(Data entries)
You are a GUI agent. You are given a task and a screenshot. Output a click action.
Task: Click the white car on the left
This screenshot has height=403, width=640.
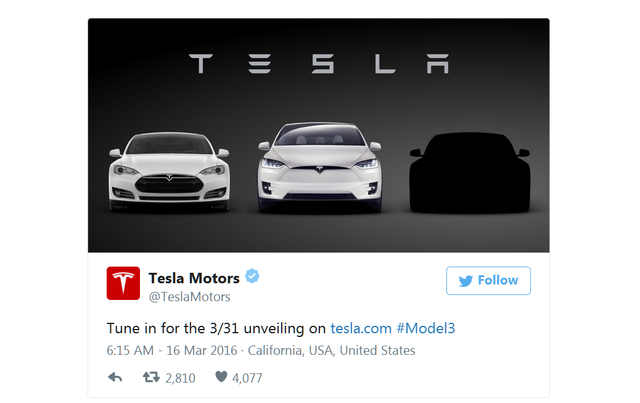168,174
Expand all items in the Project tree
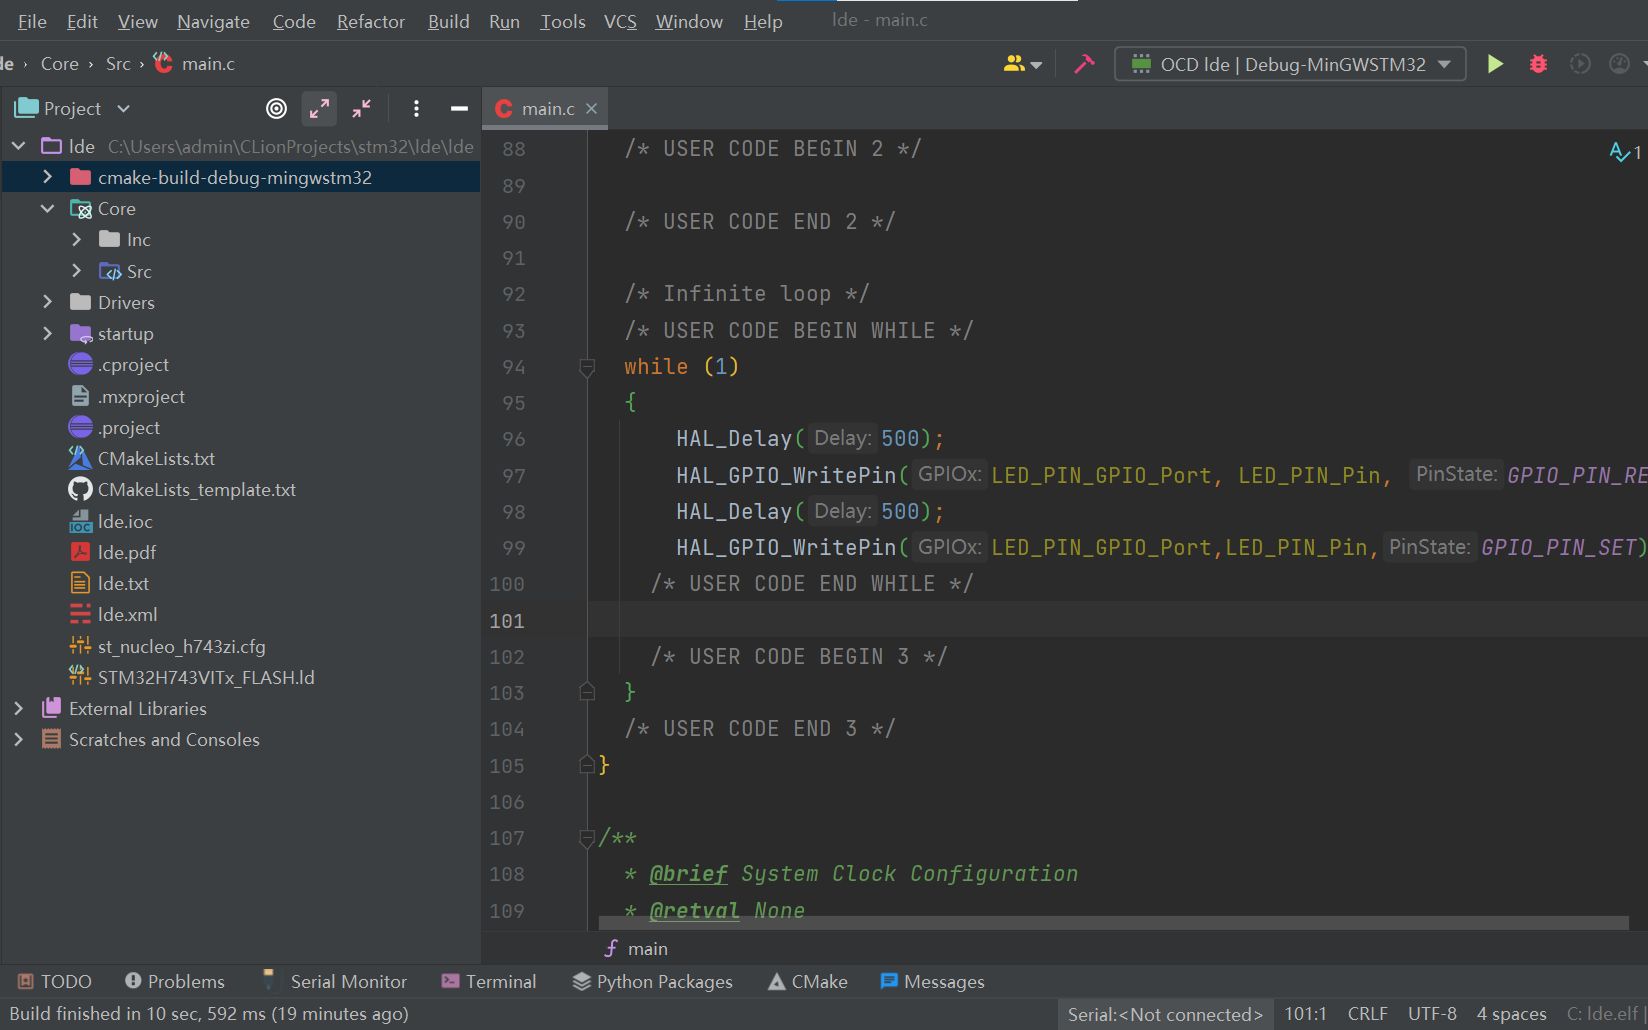 319,108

● **Problem**: Arrange every line of the rows above as a Markdown table with the columns "Number" and "Text," skipping blank lines. Leave the pictures out of the table.

● **Complete response**:
| Number | Text |
|---|---|
| 1 | You are a GUI agent. You are given a task and a screenshot. Output a click action. |
| 2 | Task: Click the white car on the left |
| 3 | This screenshot has height=403, width=640. |
| 4 | 168,174 |
| 5 | Expand all items in the Project tree |
| 6 |  319,108 |